NSA and Lucifer / DES
To be fair the NSA suggested changes to DES which -as I recall - included a shorter key. Years later it was discovered that their suggestions strengthened DES, so there is a precedent. Odd course, you could argue that they thought they were weakening DES, and what happened was unexpected.
Argh (and argh also to Pet Peeve, who posted a better but still agonizingly vague summary of the story).
Really, in the time it takes to write a post like this, you could, y'know, look it up. The whole thing is in Applied Cryptography and no doubt many online sources.
1973-1975: NBS, the precursor to NIST, sends out a call for a cipher to establish as a standard.
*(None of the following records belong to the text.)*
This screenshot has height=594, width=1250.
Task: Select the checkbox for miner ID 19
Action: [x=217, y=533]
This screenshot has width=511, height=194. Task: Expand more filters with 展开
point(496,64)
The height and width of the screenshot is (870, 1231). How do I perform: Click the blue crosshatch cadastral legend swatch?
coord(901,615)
IBM creates Lucifer, as part of its research into block ciphers. (Many notables in the crypto industry were involved: Feistel, Coppersmith, etc.) IBM submits Lucifer to NBS, agreeing to license it without charge.
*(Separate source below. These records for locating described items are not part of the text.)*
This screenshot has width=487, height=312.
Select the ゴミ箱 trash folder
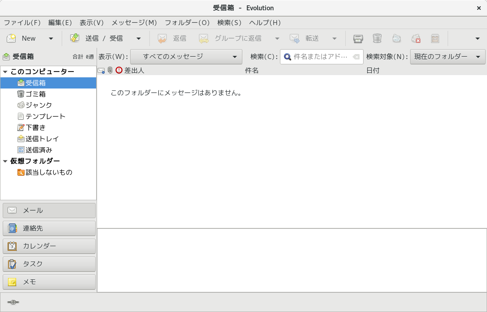[35, 94]
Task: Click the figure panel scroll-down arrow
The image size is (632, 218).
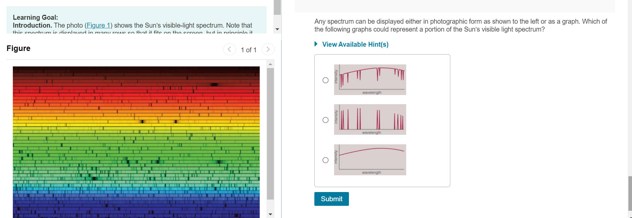Action: click(270, 214)
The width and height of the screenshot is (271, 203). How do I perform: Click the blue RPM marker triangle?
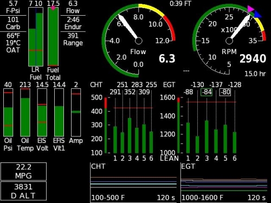point(257,15)
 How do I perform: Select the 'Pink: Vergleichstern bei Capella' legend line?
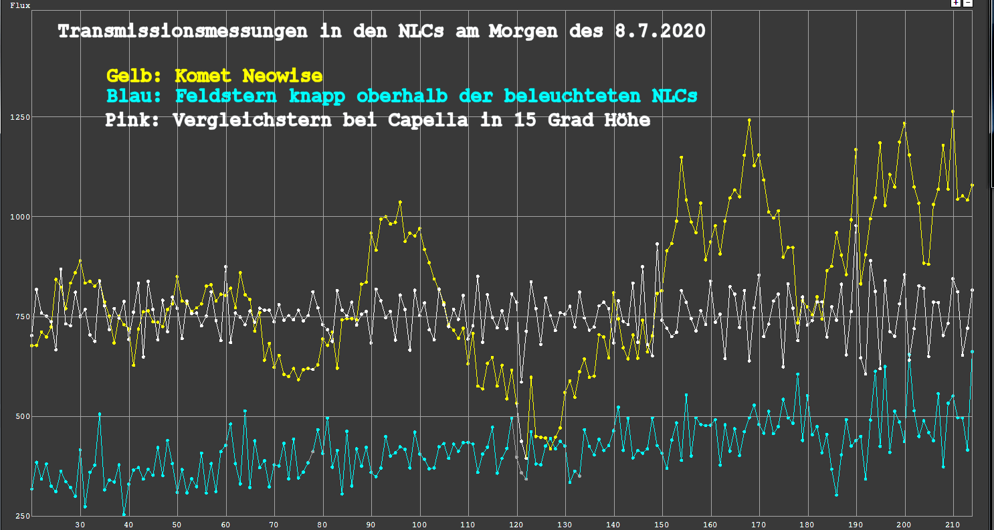377,120
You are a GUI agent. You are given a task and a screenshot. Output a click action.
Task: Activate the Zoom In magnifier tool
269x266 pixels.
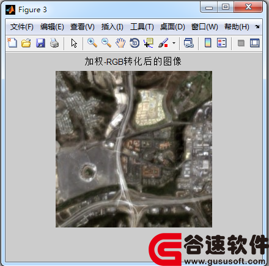[92, 43]
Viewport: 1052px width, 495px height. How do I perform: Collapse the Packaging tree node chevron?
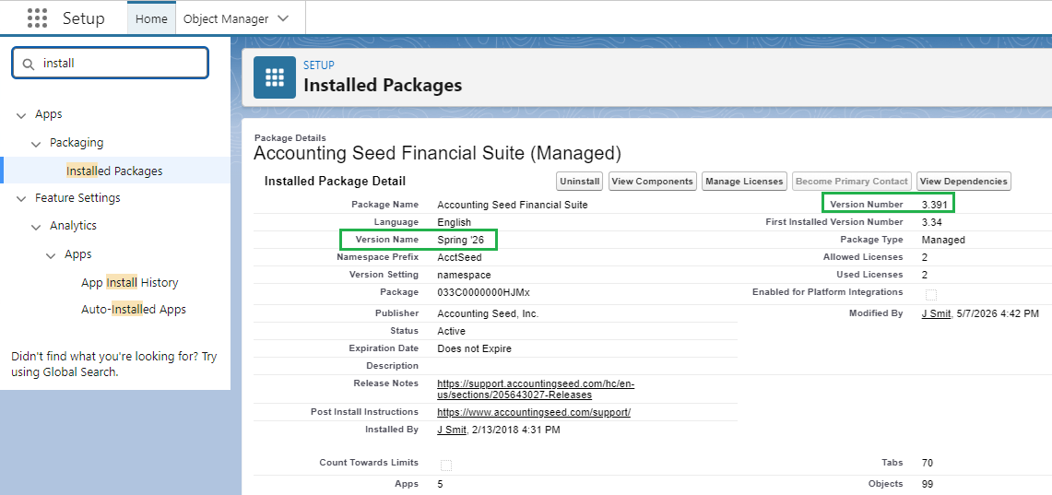pyautogui.click(x=35, y=144)
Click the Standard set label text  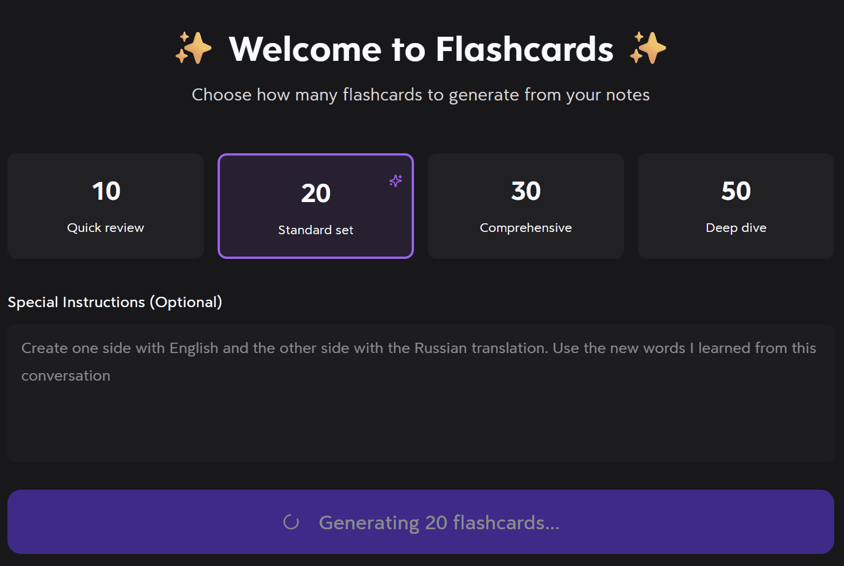pos(315,230)
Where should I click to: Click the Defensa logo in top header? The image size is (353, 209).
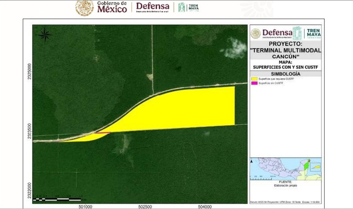(153, 7)
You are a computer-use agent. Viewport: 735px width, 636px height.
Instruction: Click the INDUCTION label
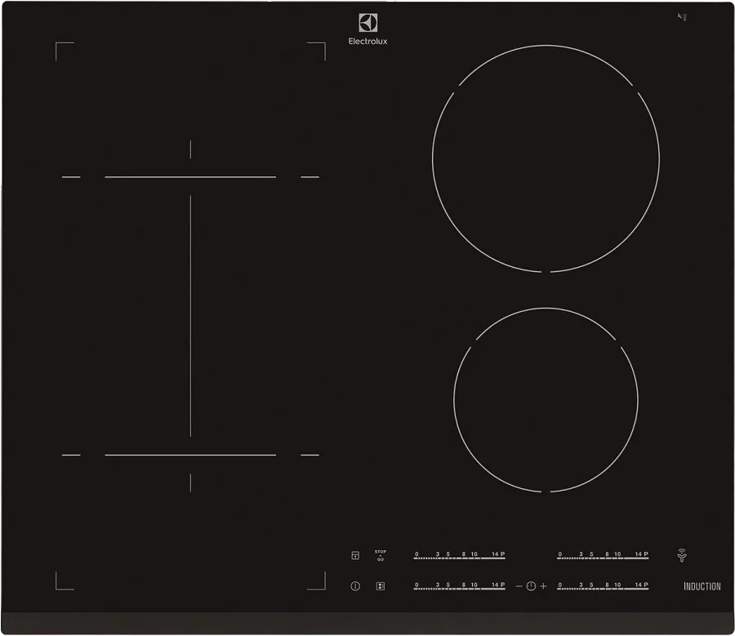click(x=702, y=586)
1975: NBS asks NSA to evaluate the algorithm and suggest changes. NSA makes various changes, in particular shortening the key (effectively to 56 bits) and changing the S-boxes. This is the NSA acting in its official "help US business" role, as DAM said. And many people were suspicious, in their public responses to NBS - contradicting RSA's ridiculous claim "hey, we all used to trust the NSA without reservation" (I paraphrase).
1976-1977: NBS holds public workshops to evaluate the revised Lucifer. There is much debate, but NBS standardizes it as DES anyway.
Schneier notes: "Off the record, NSA has characterized DES as one of their biggest mistakes". Why? Because the standard described it as a hardware cryptosystem, but provided enough information to implement it in software. Apparently someone high up at NSA thought DES would only ever appear in hardware, which would be much easier to keep under export control.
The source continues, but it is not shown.